Home Agriculture PESTICIDES-Ecophyto : 700 millions d’euros pour un échec ?

PESTICIDES-Ecophyto : 700 millions d’euros pour un échec ?

Mercredi 8 janvier 2020,

Hier, mardi 7 janvier 2020, s’est tenu le Comité d’Orientation Stratégique et de Suivi du plan Ecophyto. L’occasion pour les services et les ministres présents de faire un point sur l’actualité pesticides et de rappeler l’ambition du gouvernement pour réduire l’utilisation des pesticides en agriculture.

Les 4 ministres présents ont rappelé leur volonté de maintenir l’objectif d’une baisse de 50% de l’utilisation des pesticides d’ici 2025. Mais l’information n’a échappé à personne : leur utilisation subit une forte hausse pour l’année 2018 (21%). Le gouvernement comme les promoteurs des pesticides arguent d’un effet de conjoncture lié à la hausse de la redevance pour pollution diffuse en 2019. La Confédération paysanne ne croit pas à cet argument qui ne peut justifier une telle hausse. Par ailleurs, on constate une hausse de 20% de l’utilisation des pesticides depuis 2009. Concrètement, les plans Ecophyto successifs sont un échec. Il convient de l’admettre et d’arrêter de ralentir toute avancée, comme le font les responsables de la FNSEA* et des JA*, qui crient à l’agribashing, alors que l’enjeu est majeur en termes d’autonomie et de santé pour les paysans et les paysannes.

700 millions d’euros de financements pour une augmentation de 20% : la massification et le transfert de pratiques pour réduire l’utilisation des pesticides n’ont pas eu lieu.

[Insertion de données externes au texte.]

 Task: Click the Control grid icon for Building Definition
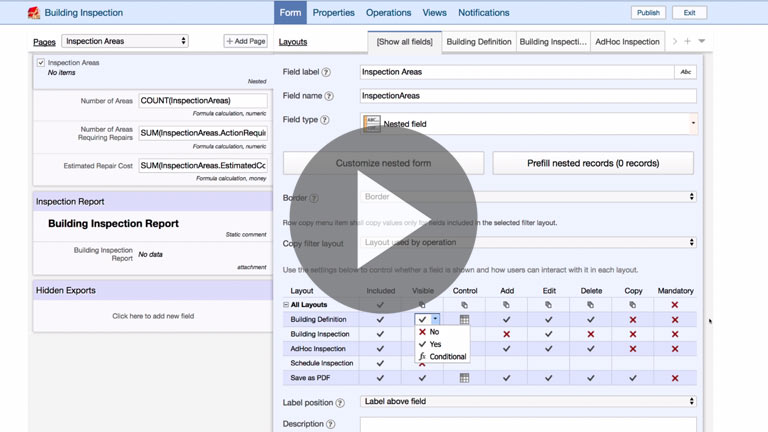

Les fermes Dephy montrent pourtant qu’il est possible d’atteindre au moins une baisse de 50% de l’utilisation des pesticides à système économique constant. Contrairement à ce qui a pu être dit hier, il existe donc des solutions techniques pour réduire l’utilisation des pesticides L’ensemble des responsables agricoles doivent aller dans le sens du progrès pour encourager ces démarches et enjeux contemporains.

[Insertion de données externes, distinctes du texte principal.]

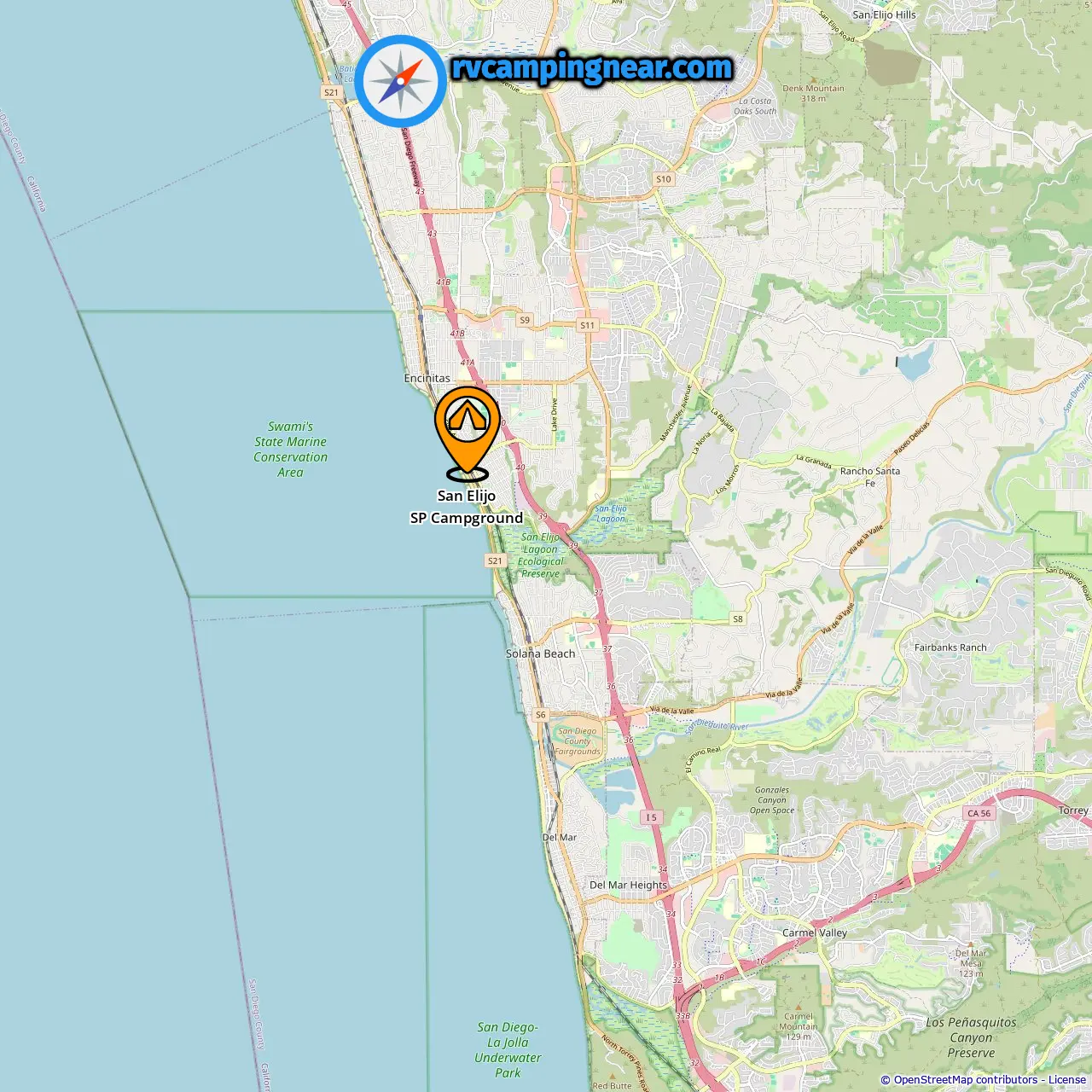This screenshot has height=1092, width=1092.
Task: Click the S8 road shield
Action: (738, 619)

Pour aller au-delà des objectifs d’Ecophyto et s’affranchir des pesticides en engageant des changements agronomiques et systémiques profonds, seul un accompagnement économique et commercial permettra une généralisation de l’évolution des pratiques. Car ce qui l’empêche ce n’est pas la supposée absence d’alternatives, mais le surcoût du changement et l’absence de rémunération des produits agricoles.